WHAT THE TASK ASKS
"wechseln" is the word to look for; copy each line of the listing where it occurs.

Content starts

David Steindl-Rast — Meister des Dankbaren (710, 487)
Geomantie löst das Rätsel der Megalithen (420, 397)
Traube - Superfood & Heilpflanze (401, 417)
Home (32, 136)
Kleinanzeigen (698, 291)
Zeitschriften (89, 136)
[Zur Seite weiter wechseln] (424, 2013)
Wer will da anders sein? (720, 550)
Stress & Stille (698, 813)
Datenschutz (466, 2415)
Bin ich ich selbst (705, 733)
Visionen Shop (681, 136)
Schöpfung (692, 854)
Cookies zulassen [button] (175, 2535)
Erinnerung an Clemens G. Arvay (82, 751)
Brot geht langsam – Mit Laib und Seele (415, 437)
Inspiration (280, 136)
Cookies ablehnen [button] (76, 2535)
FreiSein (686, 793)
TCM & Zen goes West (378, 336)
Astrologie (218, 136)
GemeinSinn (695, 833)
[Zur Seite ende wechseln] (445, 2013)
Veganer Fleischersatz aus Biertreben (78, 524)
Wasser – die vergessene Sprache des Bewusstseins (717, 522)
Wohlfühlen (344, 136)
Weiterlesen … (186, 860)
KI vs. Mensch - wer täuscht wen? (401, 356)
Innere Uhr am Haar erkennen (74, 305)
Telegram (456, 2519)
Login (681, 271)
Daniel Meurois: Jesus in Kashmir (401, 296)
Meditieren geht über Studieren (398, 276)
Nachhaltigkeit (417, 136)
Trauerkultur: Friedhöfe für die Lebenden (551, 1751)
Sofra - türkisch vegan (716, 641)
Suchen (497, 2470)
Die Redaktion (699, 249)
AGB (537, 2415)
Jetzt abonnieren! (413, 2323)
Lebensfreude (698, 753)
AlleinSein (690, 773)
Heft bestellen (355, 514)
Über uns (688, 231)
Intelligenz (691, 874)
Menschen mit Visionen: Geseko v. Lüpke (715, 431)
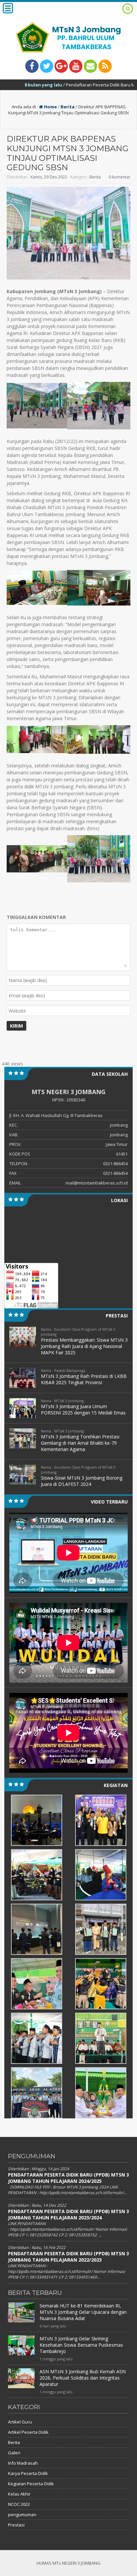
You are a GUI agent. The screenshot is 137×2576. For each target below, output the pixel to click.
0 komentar (119, 177)
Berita (67, 107)
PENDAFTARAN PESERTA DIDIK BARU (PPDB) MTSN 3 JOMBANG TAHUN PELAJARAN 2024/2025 (68, 2178)
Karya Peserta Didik (28, 2473)
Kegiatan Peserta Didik (31, 2484)
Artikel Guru (20, 2422)
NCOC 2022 (19, 2504)
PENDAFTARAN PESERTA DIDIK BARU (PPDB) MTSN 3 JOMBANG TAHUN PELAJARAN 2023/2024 (68, 2214)
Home (50, 107)
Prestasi (16, 2525)
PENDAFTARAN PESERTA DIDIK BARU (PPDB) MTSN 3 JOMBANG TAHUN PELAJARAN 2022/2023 (68, 2256)
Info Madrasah (23, 2463)
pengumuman (22, 2515)
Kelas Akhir (19, 2494)
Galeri (14, 2453)
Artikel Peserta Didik (28, 2432)
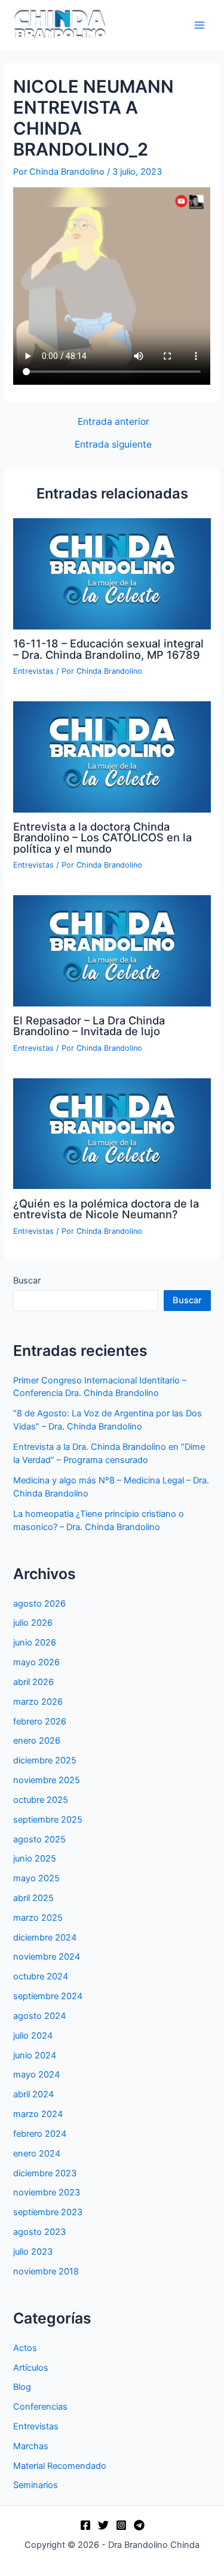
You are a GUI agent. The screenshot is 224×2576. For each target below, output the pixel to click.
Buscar (27, 1280)
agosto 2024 (39, 2016)
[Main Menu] (199, 25)
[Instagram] (121, 2525)
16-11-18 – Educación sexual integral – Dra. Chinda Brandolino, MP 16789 (108, 649)
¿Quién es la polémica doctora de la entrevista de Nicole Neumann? (106, 1209)
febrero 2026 (39, 1721)
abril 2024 (33, 2094)
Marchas (30, 2446)
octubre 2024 (40, 1976)
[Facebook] (85, 2525)
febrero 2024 (39, 2133)
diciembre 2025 (44, 1760)
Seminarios (35, 2485)
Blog (22, 2387)
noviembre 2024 (46, 1956)
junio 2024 (34, 2055)
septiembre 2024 (47, 1996)
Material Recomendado (59, 2466)
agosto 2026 (39, 1603)
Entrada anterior (113, 422)
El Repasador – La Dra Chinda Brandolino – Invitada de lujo (89, 1026)
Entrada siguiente (113, 444)
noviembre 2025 (46, 1780)
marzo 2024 (38, 2114)
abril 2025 (33, 1898)
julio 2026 (33, 1622)
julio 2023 (33, 2251)
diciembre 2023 (44, 2173)
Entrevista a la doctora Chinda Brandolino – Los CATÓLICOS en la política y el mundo (102, 837)
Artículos (30, 2367)
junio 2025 (34, 1858)
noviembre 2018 (46, 2271)
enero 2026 (36, 1740)
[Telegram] (139, 2525)
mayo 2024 (36, 2074)
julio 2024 (33, 2035)
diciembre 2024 (44, 1937)
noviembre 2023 (46, 2192)
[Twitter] (103, 2525)
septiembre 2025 (47, 1819)
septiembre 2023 (47, 2212)
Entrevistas (33, 671)
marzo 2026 (38, 1701)
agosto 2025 (39, 1839)
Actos (25, 2348)
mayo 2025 (36, 1878)
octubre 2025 (40, 1800)
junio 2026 (34, 1642)
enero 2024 (36, 2153)
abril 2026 (33, 1682)
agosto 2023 (39, 2232)
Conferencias (40, 2406)
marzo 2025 (38, 1917)
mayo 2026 (36, 1662)
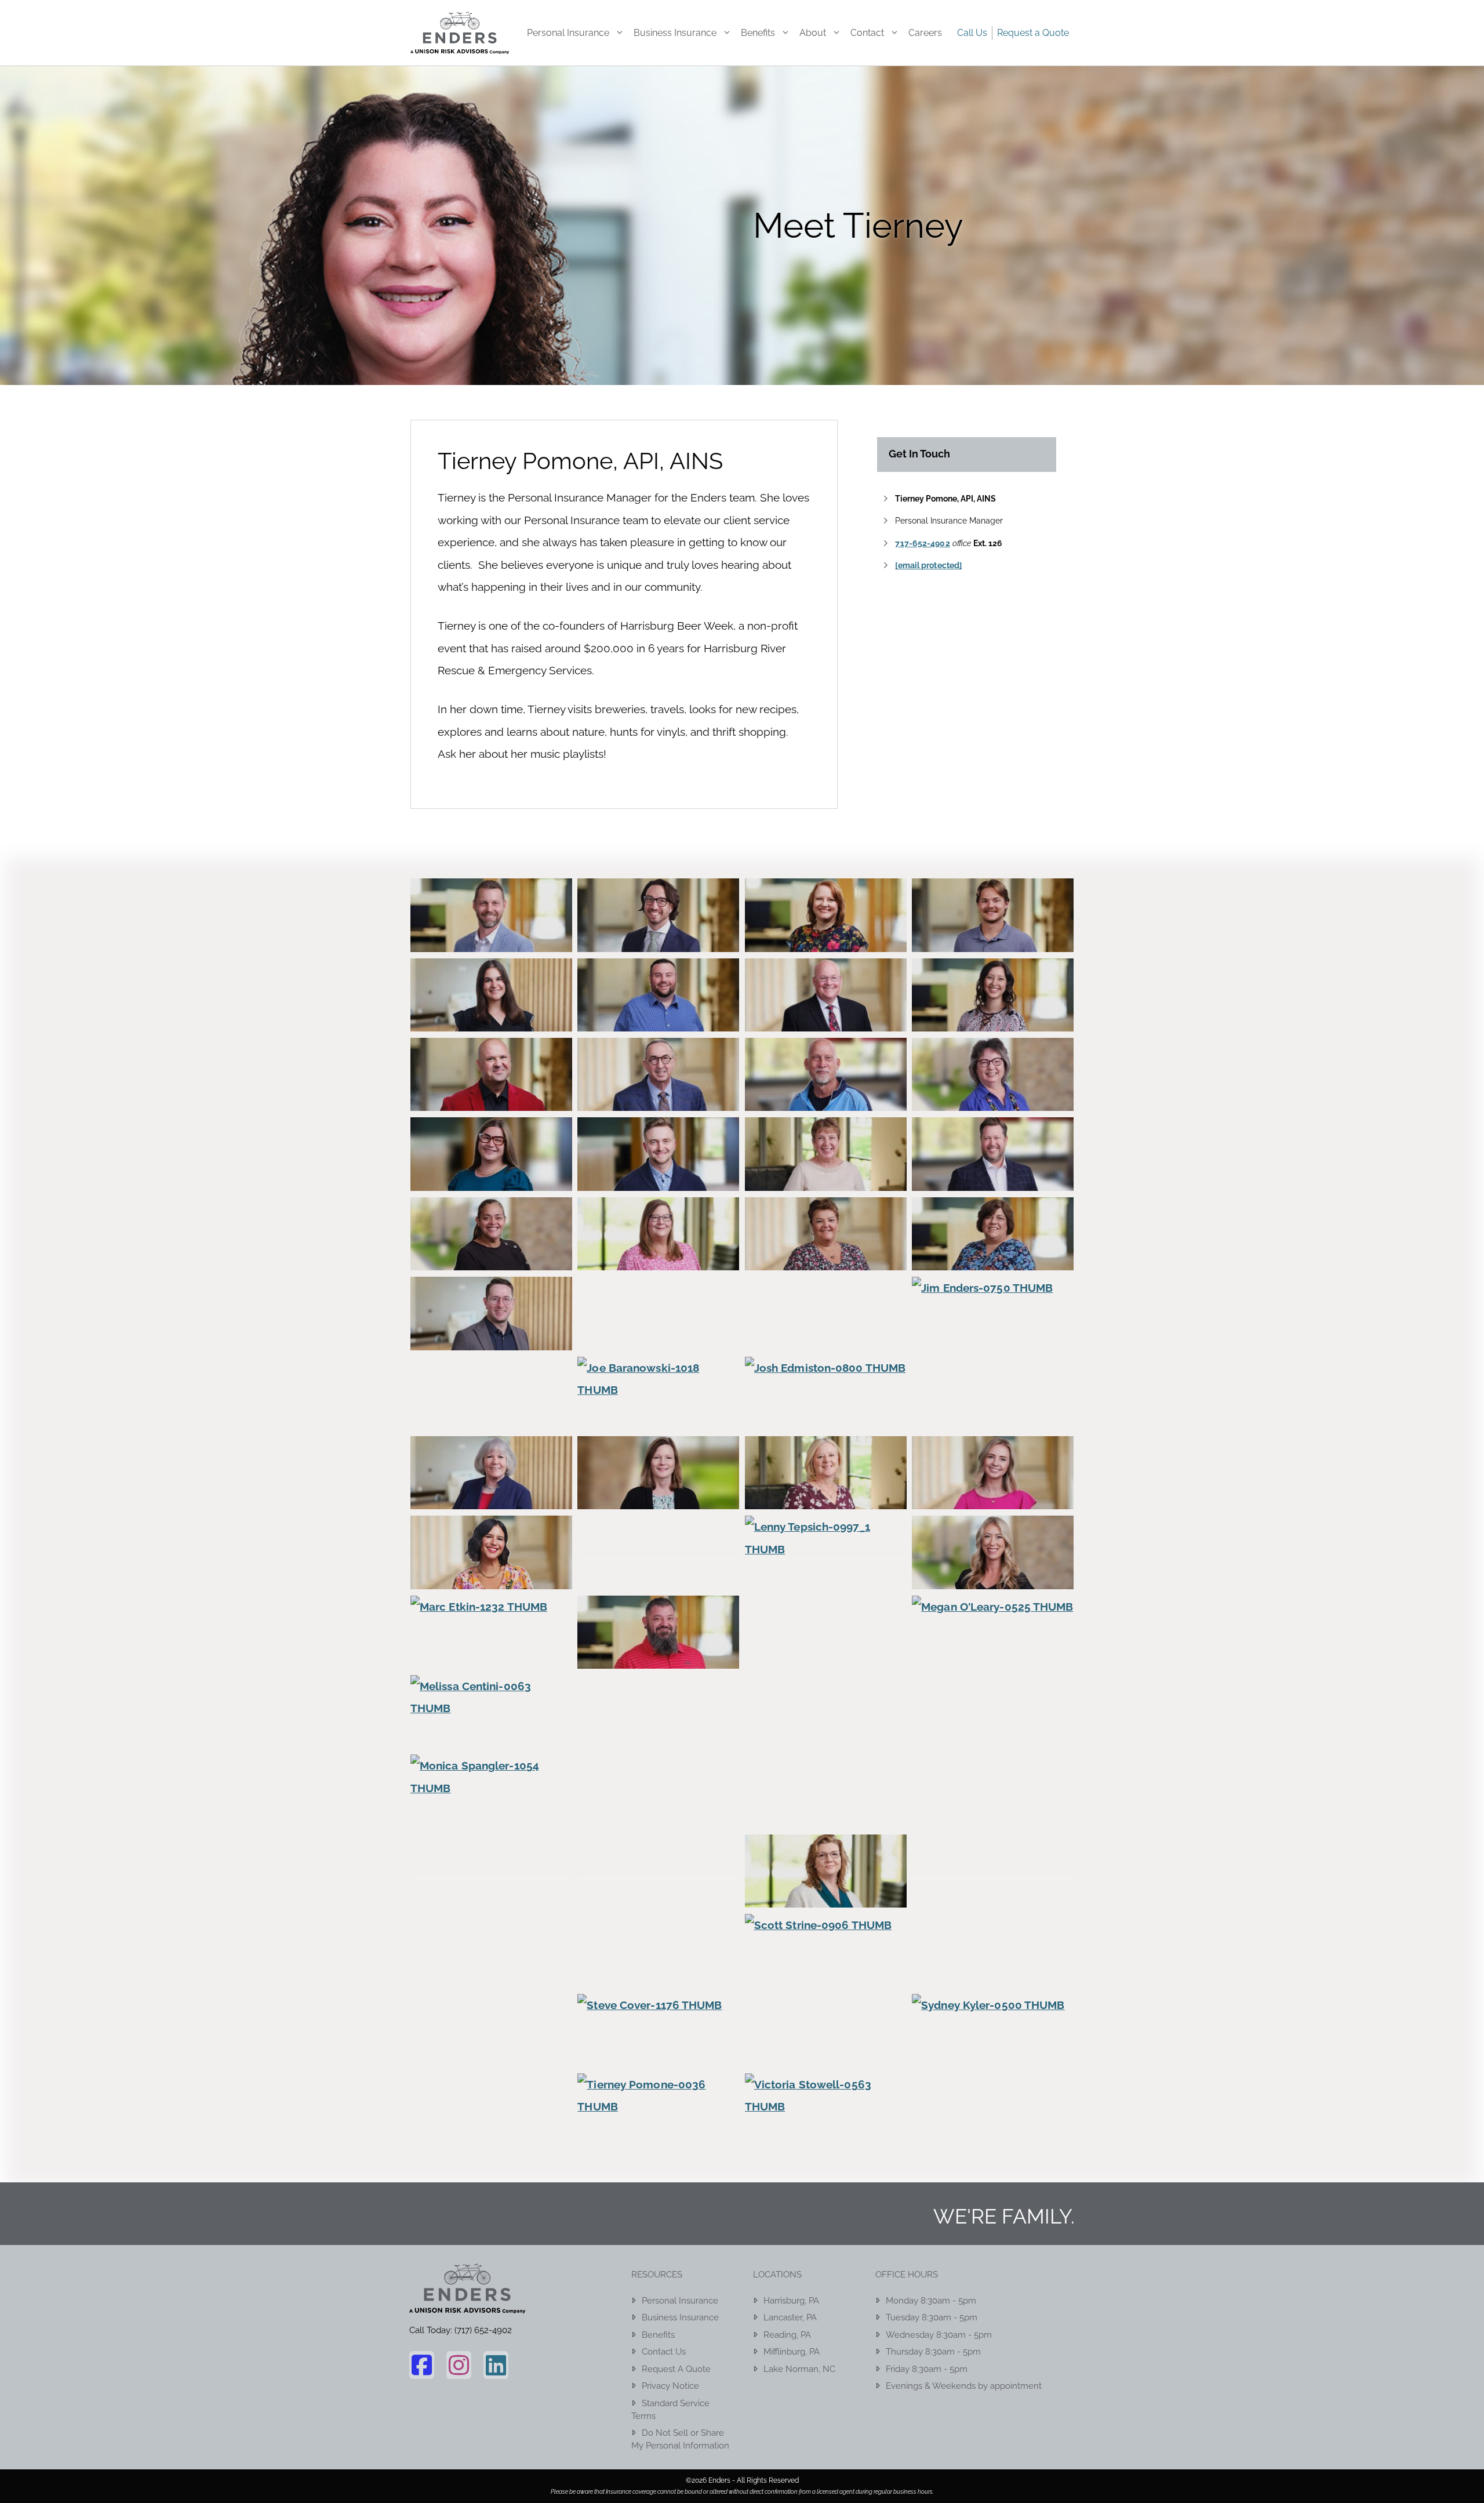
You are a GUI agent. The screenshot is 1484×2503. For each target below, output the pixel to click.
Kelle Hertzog (826, 1495)
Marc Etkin (491, 1655)
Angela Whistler (825, 938)
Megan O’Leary (992, 1655)
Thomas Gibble (491, 2132)
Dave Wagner (491, 1097)
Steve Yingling (825, 2053)
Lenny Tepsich (826, 1575)
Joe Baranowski (658, 1416)
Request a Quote (1033, 32)
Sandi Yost (658, 1973)
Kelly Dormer (992, 1495)
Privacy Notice (670, 2386)
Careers (925, 32)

Content ends

EXPECTED OUTPUT
[Zur Seite weiter wechseln] (424, 2013)
[Zur Seite ende wechseln] (445, 2013)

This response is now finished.